We are David & Sheri Burns, owners and operators of Long Lane Honey Bee Farms in central Illinois. We love everything to do with bees. We have been chemical free for years and raise and sell our own queens that we call the Illinois Pioneer Queen. We believe the stock of queen, especially local stock, can make a big difference. We also work diligently to encourage more and more people to start keeping bees.
We are passionate about beekeeping. It is a hoot! We love it. Everywhere we go we promote beekeeping. We need honey bees for our food. One out of three bites of food is from the pollination of a honey bee. If you are reading this and are not presently keeping bees, then you have come to the right place.
ACCESS OUR WEBSITE & ORDER FROM YOUR SMART PHONE
We’ve added a new feature to our website. Now you can log in to our website through your iPhone or other smart phone and our website will detect it is a mobile phone and make the website larger and easier to navigate. Just log in from your smart phone to: www.honeybeesonline.com and check it out. We listen to our customer’s suggestions. 240 million Americans shop on smartphones. 75% of smartphone shoppers never get past the first page of any site that’s not mobile friendly. People are 51% more likely to purchase from business that have mobile friendly websites.
We are not a big beekeeping box store. Rather we are real beekeepers who manufacture beekeeping equipment, sell equipment, bees, queens and teach beekeeping classes so students can be responsible and successful beekeepers. Our classes are renown and fill up fast. My husband, David, is a master beekeeper, certified in 2010 by the Eastern Apicultural Society of North America. He knows bees. Every class he teaches shows his knowledge and passion for the honey bee. Before David shares an important lesson today on the “Minimal Beekeeper,” let me share with you what’s been going on here at Long Lane Honey Bee Farms and with our family.
WE ARE ADDING ON AGAIN!
Here’s our 5 year old son, Christian, inspecting the newly poured concrete. Several years ago, we built a bee lab-store-classroom. However, while it seemed large enough at the time, we’ve outgrown it.

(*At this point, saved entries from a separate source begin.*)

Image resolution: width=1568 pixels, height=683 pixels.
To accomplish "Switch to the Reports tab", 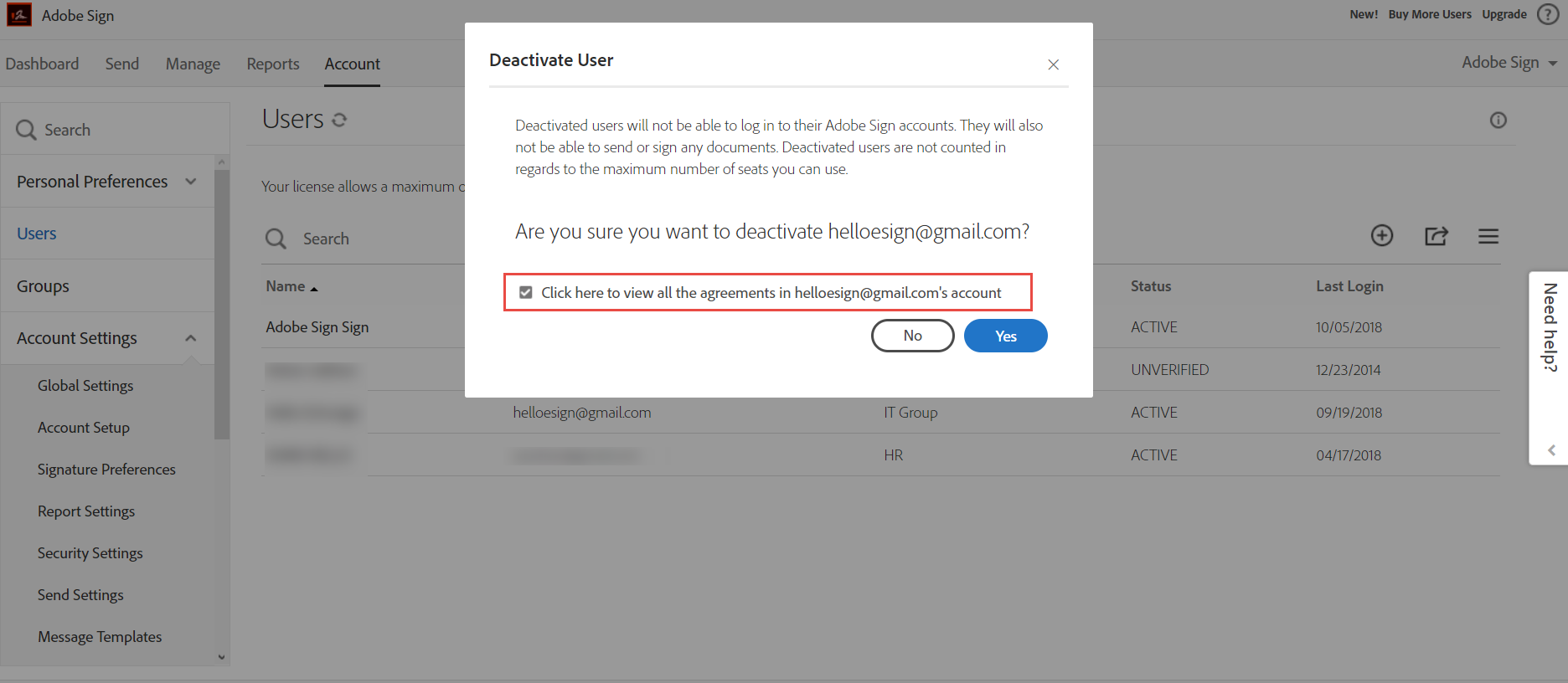I will click(273, 64).
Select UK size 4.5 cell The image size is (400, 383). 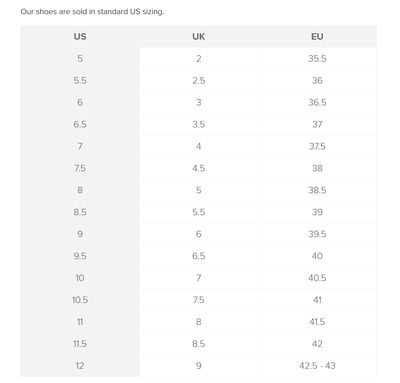point(199,168)
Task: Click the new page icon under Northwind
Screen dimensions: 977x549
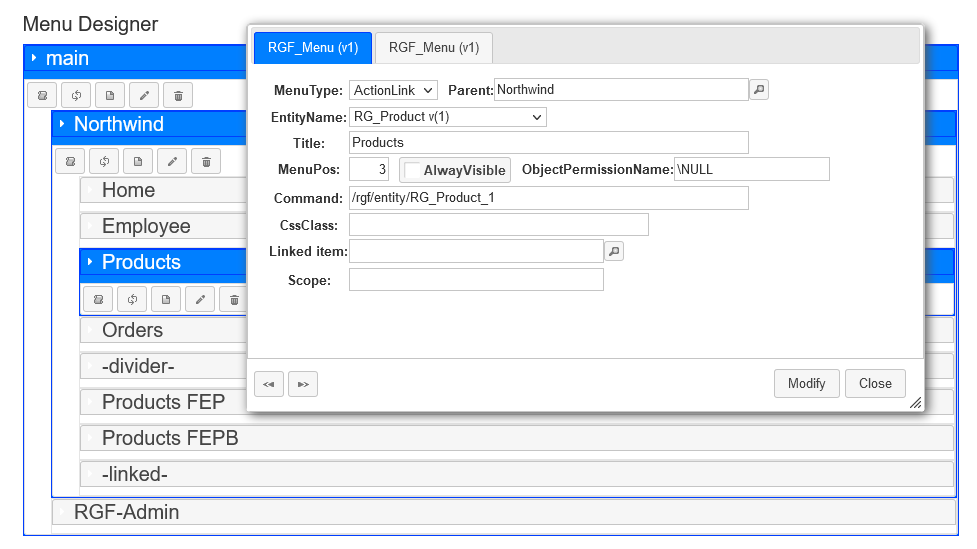Action: 138,161
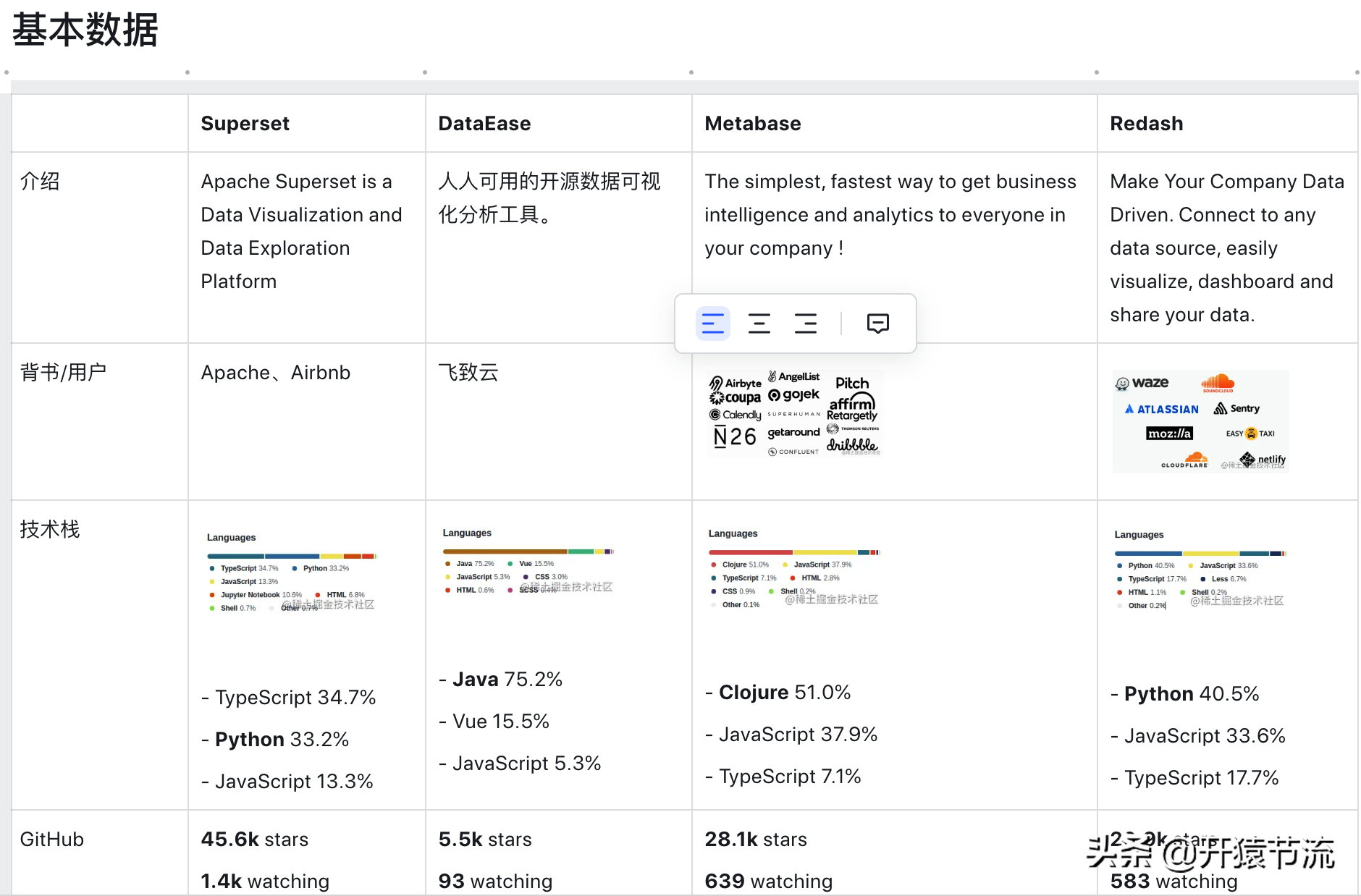1361x896 pixels.
Task: Open the Redash languages chart image
Action: point(1200,570)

Now we are adding a much larger building to hold our beekeeping classes.
Construction is underway! We are joining our two buildings together by adding a new building between them. This new addition is larger than any building we have now. This will allow us to have more students attend each class.
We feel it is crucial for every beekeeper to take a thorough class on beekeeping prior to keeping bees. Our new building will give us much more space for classes and special projects. We hope to have it completed in one month.

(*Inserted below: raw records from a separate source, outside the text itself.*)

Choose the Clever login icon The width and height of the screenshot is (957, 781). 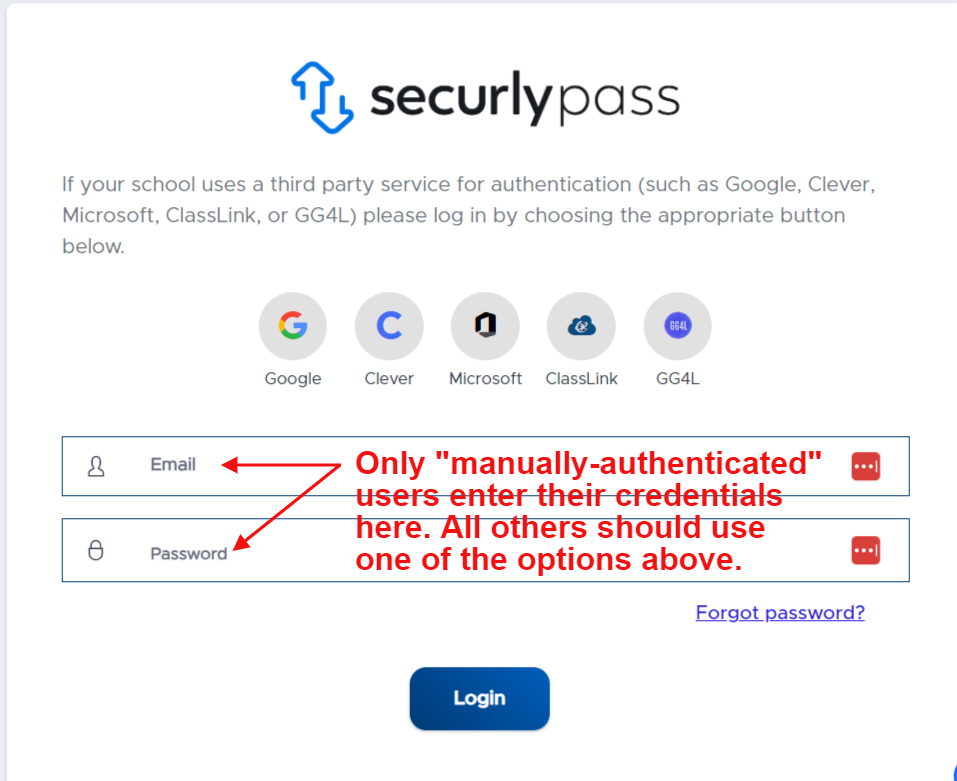(x=389, y=326)
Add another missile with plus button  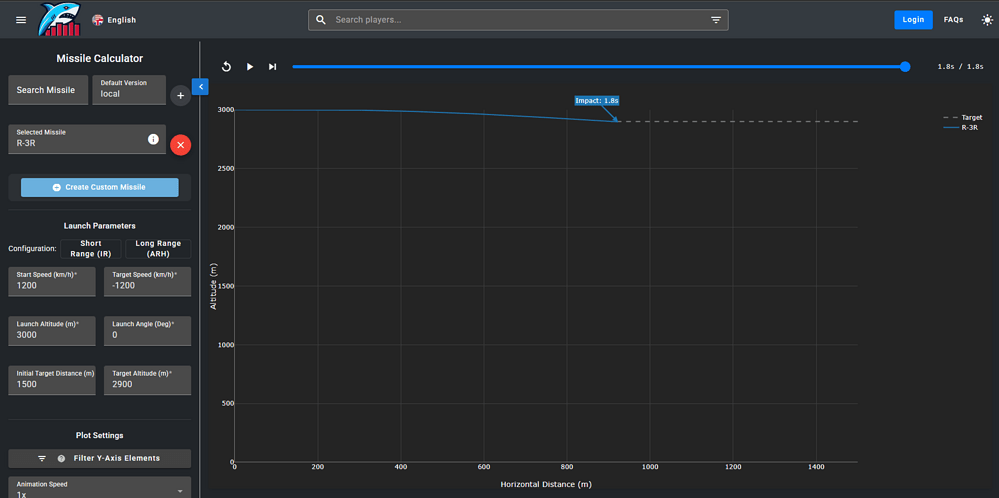180,96
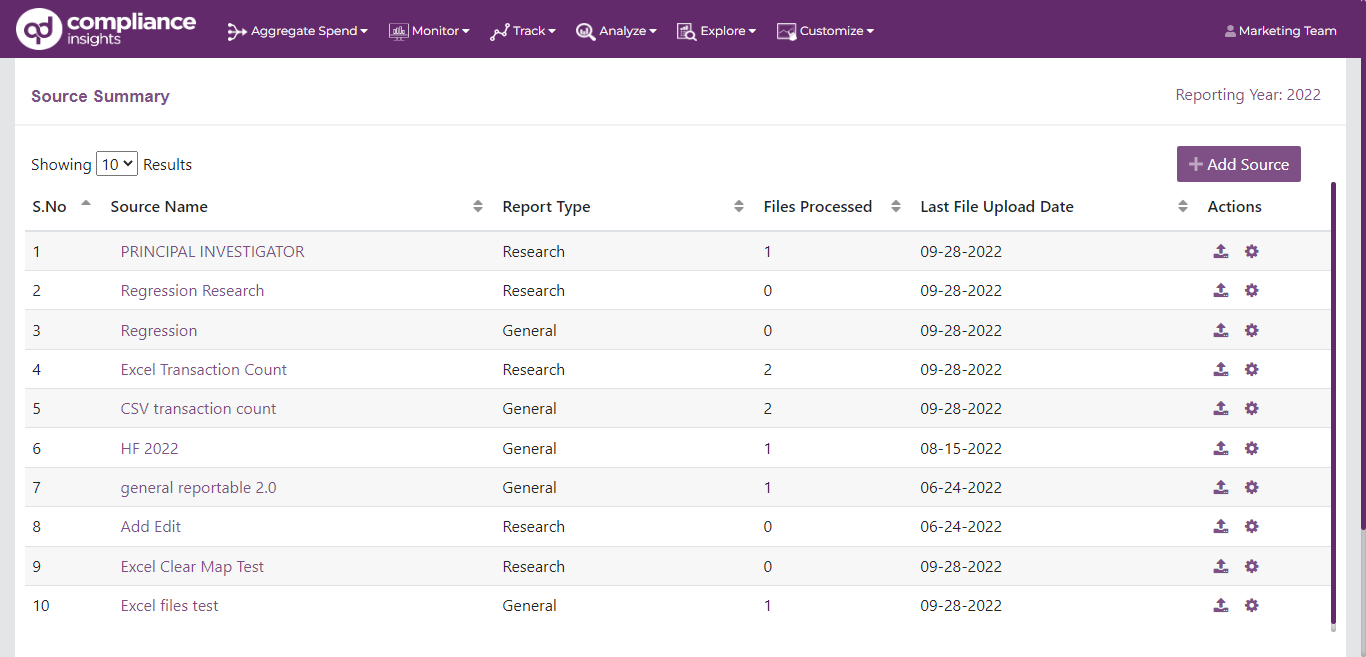1366x657 pixels.
Task: Click upload icon for HF 2022 source
Action: pos(1220,449)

David has several speaking engagements coming up in the next few months in the surrounding states. We’ll keep these posted on our website (www.honeybeesonline.com) for those nearby that want to attend.
WINTER-BEE-KINDS
We are now into full production of our popular Winter-Bee-Kind candy board. We have installed larger production equipment to try and keep up with demand. If this is your first time to hear about our Winter-Bee-Kind candy board, it is a way to feed your bees sugar and protein during the winter, and it provides an upper vent and entrance slot as well as a sheet of insulation to reduce winter water condensation in the hive. The insulation can also assist in holding in heat that is often lost through the top of a hive. For more information click here or go to: http://www.honeybeesonline.com/servlet/Detail?no=145
Those who have used our Winter-Bee-Kind in the past and would like to give us a testimonial that we can use, please drop us an e-mail: david@honeybeesonline.com.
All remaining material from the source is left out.